Computer algorithms are increasingly relied upon to analyze large amounts of data in areas ranging from healthcare to finance to criminal justice, and to inform high-stakes decision making. The emerging field of data ethics studies the ethical and social impacts of such algorithms on a growing number of aspects of human life. Many of the ethical challenges posed by big data and algorithmic decision-making are not completely new, but echo similar challenges associated with the rise of social statistics and psychometrics in the nineteenth and early twentieth centuries. Despite this, data ethics has thus far been pursued largely independently of the study of history and philosophy of measurement. This talk will explore ways for data ethics and philosophy of measurement to fruitfully inform each other. A key lesson will be that standard notions of accuracy and fairness in machine learning are overly simplistic and expose stakeholders to unnecessary harms. Drawing on the philosophy of measurement, I will propose an alternative, value-laden concept of algorithmic accuracy, and a dynamic notion of fairness that applies to use cases rather than to static probability distributions. 

À propos du conférencier

Eran Tal is Canada Research Chair in Data Ethics.
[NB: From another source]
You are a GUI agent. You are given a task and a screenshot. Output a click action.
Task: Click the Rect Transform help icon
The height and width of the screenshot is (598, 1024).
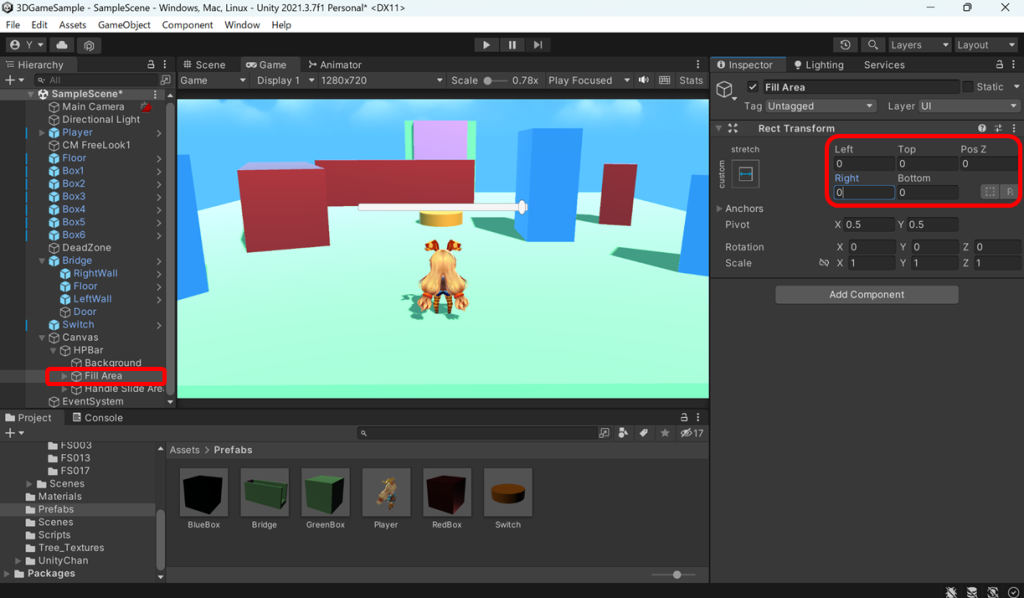(x=982, y=128)
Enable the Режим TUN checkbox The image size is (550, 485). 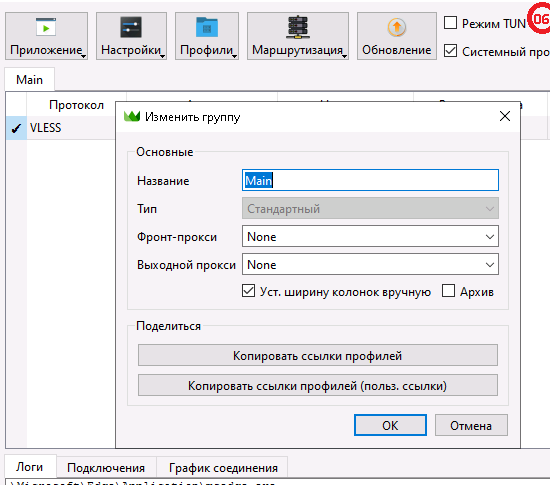coord(450,23)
He joined the Philosophy Department at McGill in 2016, after holding fellowships at the University of Cambridge and Bielefeld University. He has a PhD in Philosophy from the University of Toronto (2012) and an MA in History and Philosophy of Science from Tel Aviv University (2006). Tal’s work deals with the epistemic and ethical dimensions of data collection, data analysis and data use in the sciences. He has contributed to the philosophy of measurement, an area within philosophy of science that deals with the concepts and problems involved in designing, operating and interpreting measurement procedures. His current research projects concern the conceptual foundations of psychometrics, and the ethical and social implications of big data and machine learning algorithms. His other areas of interest include general epistemology, sociology of science, and philosophy of physics.